Apple likes to brag that their system is hassle-free and “just works” without having to mess about with finding the right drivers or worrying about how to get everything from different vendors to work together. It’s a thing they bragged about since even long before OSX, back in the days when what Microsoft was offering was DOS and its complex mess of AUTOEXEC.BAT and CONFIG.SYS settings that you had to know a thing or two to be able to maintain.
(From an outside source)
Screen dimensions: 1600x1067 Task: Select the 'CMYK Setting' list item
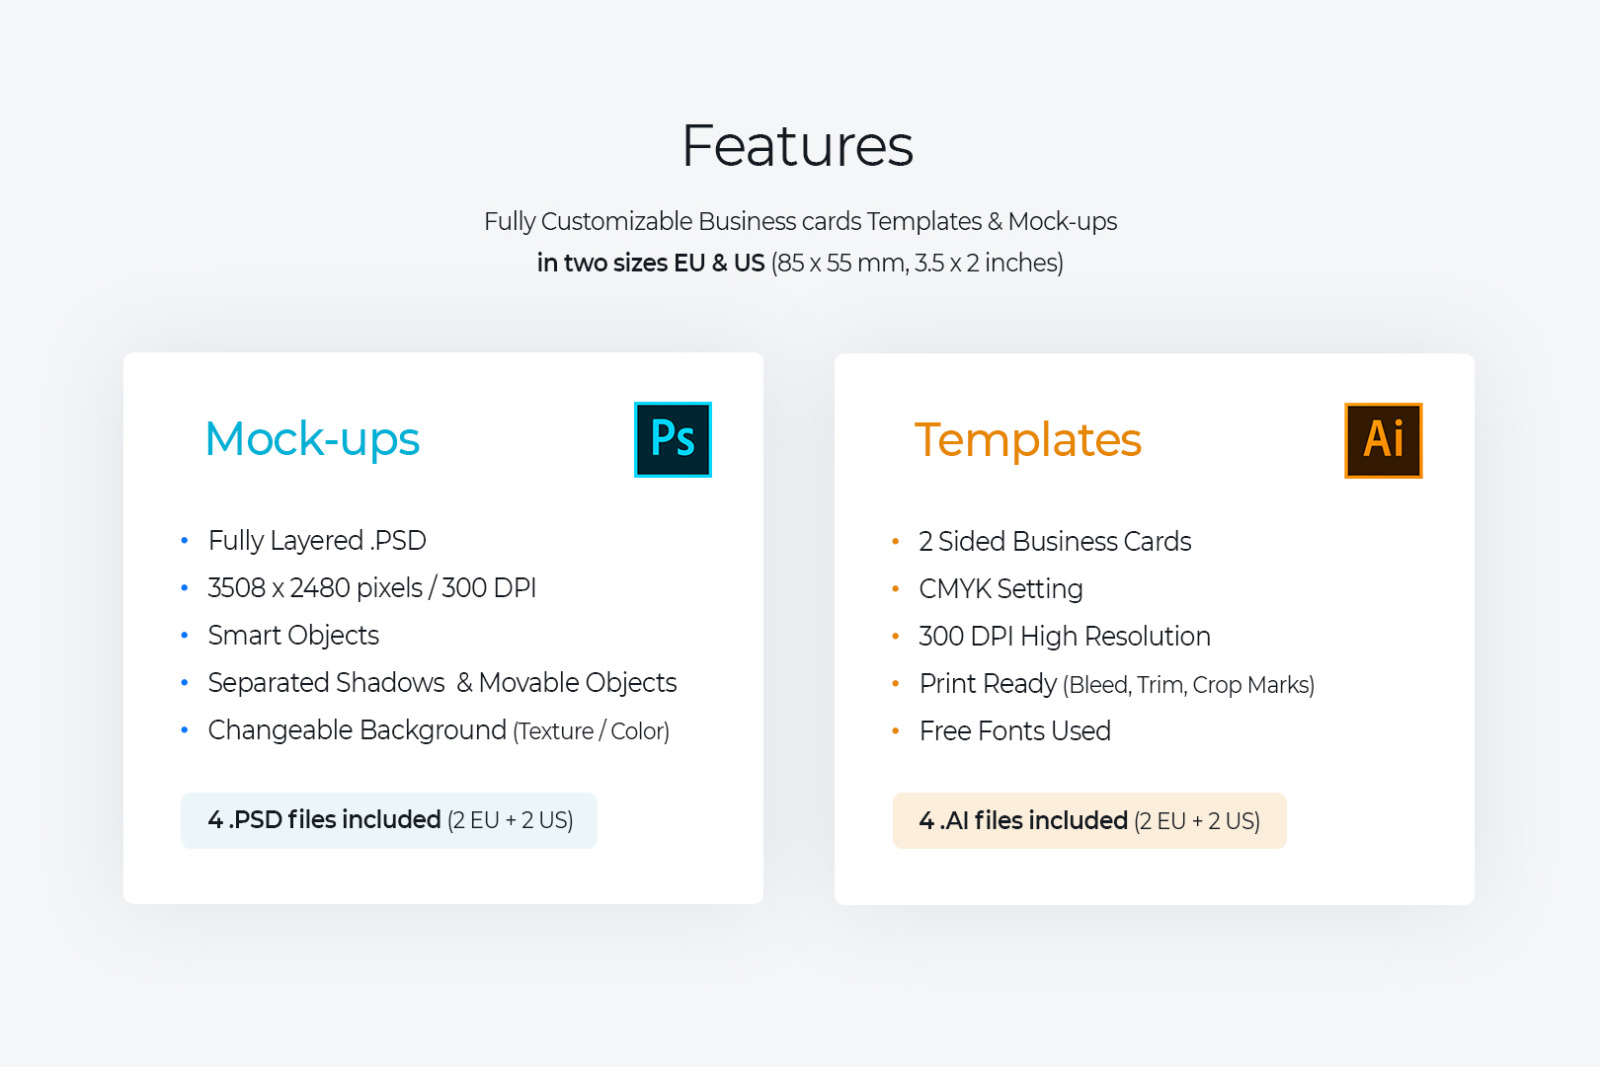pyautogui.click(x=1000, y=589)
BUT, that brag comes at an enormous cost, and that cost is that the means Apple uses to be able to make this brag is to simply not *try* to work with a variety of hardware from different vendors. They create one locked in official selection of hardware for the product and that’s the set of hardware that works – don’t change it. It’s similar to buying the latest XBOX product instead of a gaming PC. They both might be a PC on the inside, but one is a locked in set of hardware and the other allows you to swap in new things like different graphics cards, different sound systems, different memory strips, and so on, after purchasing.
So what happens when you try to run MacOS on a Windows PC is that the MacOS is encountering that wild-west environment of “just about any graphics card” and “just about any hard drive” and “just about any motherboard”, and so on, which it just wasn’t designed to handle.
It *is* actually possible to run MacOS on some Windows PCs, but only in the case where the PC was built selecting from a much more limited list of hardware options so it wouldn’t have anything in it that MacOS doesn’t know about.